Activity →
Send back every record word for word, with nothing missing.

(Stored data entries)
☆ ☆ ☆ ☆ ☆
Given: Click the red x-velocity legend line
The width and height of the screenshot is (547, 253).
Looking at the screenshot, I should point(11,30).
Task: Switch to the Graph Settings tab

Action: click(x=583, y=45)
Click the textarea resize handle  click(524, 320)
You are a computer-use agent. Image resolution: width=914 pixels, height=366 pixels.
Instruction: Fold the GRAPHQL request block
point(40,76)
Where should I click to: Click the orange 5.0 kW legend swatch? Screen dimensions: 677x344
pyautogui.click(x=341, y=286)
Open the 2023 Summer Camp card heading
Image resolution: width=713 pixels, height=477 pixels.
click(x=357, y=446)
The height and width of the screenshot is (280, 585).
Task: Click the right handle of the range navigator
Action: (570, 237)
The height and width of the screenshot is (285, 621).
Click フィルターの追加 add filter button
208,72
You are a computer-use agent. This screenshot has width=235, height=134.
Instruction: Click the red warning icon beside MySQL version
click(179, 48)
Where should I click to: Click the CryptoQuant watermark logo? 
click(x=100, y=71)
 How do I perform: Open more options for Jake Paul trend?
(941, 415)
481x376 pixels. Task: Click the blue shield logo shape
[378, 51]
☆ ☆ ☆ ☆ ☆
Your solution →
Given: Click the red x-velocity legend line
The width and height of the screenshot is (547, 253).
Looking at the screenshot, I should point(11,30).
Task: Switch to the Graph Settings tab

Action: click(x=583, y=45)
Click the textarea resize handle  click(524, 320)
You are a computer-use agent. Image resolution: width=914 pixels, height=366 pixels.
Instruction: Fold the GRAPHQL request block
point(40,76)
Where should I click to: Click the orange 5.0 kW legend swatch? Screen dimensions: 677x344
pyautogui.click(x=341, y=286)
Open the 2023 Summer Camp card heading
Image resolution: width=713 pixels, height=477 pixels.
click(x=357, y=446)
The height and width of the screenshot is (280, 585).
Task: Click the right handle of the range navigator
Action: (570, 237)
The height and width of the screenshot is (285, 621).
Click フィルターの追加 add filter button
208,72
You are a computer-use agent. This screenshot has width=235, height=134.
Instruction: Click the red warning icon beside MySQL version
click(179, 48)
Where should I click to: Click the CryptoQuant watermark logo? 
click(x=100, y=71)
 How do I perform: Open more options for Jake Paul trend?
(941, 415)
481x376 pixels. Task: Click the blue shield logo shape
[378, 51]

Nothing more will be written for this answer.